**WORK REQUEST**
Which lines of the listing hold the string "パナソニック"? Copy those lines.

**INPUT MATERIAL**
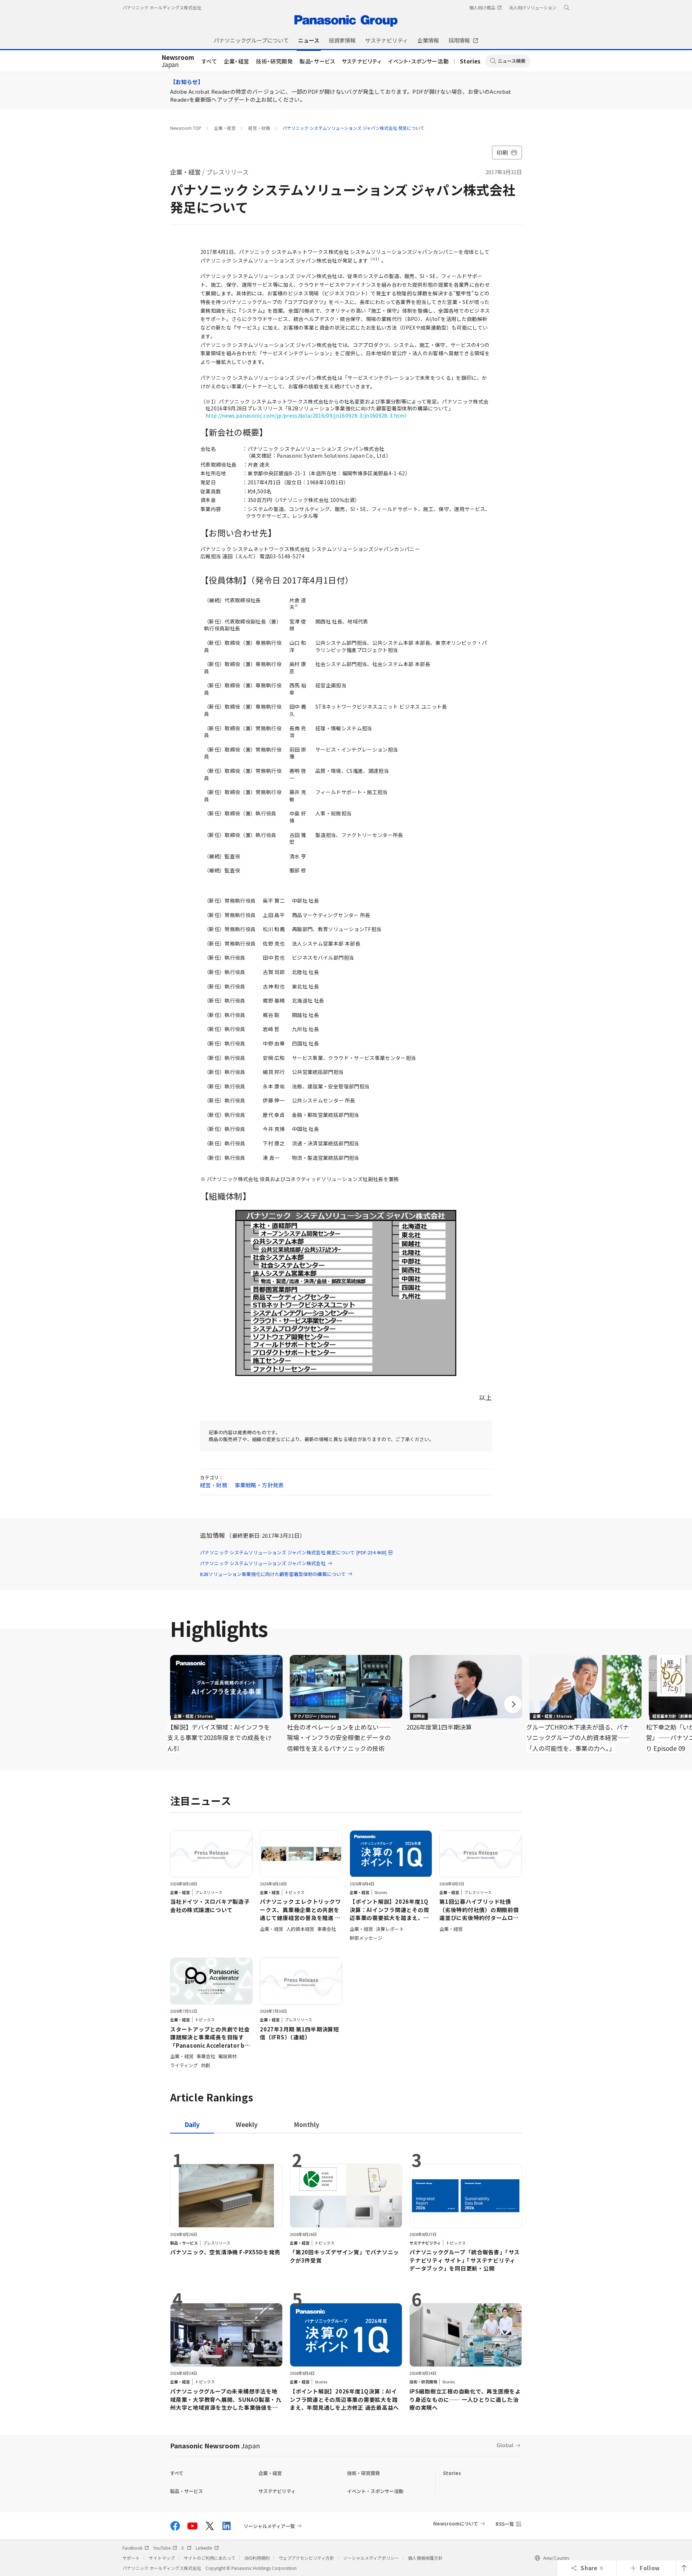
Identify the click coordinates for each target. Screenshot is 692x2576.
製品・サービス (317, 61)
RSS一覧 (505, 2523)
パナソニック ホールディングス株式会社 (162, 7)
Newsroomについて (455, 2523)
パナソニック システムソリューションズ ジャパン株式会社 (262, 1563)
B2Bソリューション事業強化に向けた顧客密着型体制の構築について (273, 1574)
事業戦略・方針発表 (259, 1485)
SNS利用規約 (257, 2558)
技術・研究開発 (274, 61)
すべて (209, 61)
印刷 (502, 152)
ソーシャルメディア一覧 (269, 2526)
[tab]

**SOLUTION FOR THIS TASK**
パナソニック ホールディングス株式会社 (162, 7)
パナソニック システムソリューションズ ジャパン株式会社 (262, 1563)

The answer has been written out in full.